Devant les trahisons et les têtes courbées,
Je croiserai les bras, indigné, mais serein.
Sombre fidélité pour les choses tombées,
Sois ma force et ma joie et mon pilier d'airain !

Oui, tant qu'il sera là, qu'on cède ou qu'on persiste,
Ô France ! France aimée et qu'on pleure toujours,
Je ne reverrai pas ta terre douce et triste,
Tombeau de mes aïeux et nid de mes amours !

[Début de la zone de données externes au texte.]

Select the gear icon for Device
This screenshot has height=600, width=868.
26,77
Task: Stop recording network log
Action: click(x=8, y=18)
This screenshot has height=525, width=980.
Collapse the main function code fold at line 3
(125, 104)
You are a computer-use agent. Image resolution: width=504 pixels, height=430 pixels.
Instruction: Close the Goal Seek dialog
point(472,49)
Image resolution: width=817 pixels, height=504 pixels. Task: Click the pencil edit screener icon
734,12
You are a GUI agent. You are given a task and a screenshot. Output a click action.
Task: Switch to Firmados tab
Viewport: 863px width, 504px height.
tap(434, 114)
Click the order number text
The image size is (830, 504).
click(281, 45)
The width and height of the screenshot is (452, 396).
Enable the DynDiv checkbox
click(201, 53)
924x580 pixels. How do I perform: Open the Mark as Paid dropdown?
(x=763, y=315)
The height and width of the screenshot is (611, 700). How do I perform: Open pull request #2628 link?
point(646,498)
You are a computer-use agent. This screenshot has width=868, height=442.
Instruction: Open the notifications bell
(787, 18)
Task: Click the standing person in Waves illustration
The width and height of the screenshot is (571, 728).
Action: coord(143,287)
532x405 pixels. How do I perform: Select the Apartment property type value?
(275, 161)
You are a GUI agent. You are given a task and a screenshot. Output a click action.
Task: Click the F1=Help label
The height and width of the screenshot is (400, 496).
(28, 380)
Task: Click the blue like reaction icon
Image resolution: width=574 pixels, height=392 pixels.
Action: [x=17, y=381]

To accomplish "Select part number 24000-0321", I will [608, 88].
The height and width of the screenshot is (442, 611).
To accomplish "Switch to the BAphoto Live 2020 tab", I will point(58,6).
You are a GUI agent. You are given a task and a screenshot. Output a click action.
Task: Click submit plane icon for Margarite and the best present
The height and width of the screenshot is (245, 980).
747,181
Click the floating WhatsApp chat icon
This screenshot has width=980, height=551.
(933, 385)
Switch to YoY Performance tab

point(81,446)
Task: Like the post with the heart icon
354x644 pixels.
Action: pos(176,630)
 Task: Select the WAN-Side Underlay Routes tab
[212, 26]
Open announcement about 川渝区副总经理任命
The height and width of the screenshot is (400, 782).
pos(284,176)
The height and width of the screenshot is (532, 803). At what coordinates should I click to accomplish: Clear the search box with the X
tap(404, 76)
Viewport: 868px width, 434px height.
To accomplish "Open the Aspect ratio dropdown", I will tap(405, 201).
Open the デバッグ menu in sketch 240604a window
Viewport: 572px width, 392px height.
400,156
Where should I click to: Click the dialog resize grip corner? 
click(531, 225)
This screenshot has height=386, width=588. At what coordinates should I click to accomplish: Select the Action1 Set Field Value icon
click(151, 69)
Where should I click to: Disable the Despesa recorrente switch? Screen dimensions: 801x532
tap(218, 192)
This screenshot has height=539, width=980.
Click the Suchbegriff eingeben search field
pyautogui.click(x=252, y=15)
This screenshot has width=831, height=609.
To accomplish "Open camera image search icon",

Je ne reverrai pas ta rive qui nous tente,
France ! hors le devoir, hélas ! j'oublierai tout.
Parmi les éprouvés je planterai ma tente.
Je resterai proscrit, voulant rester debout.

J'accepte l'âpre exil, n'eût-il ni fin ni terme,
Sans chercher à savoir et sans considérer
Si quelqu'un a plié qu'on aurait cru plus ferme,
Et si plusieurs s'en vont qui devraient demeurer.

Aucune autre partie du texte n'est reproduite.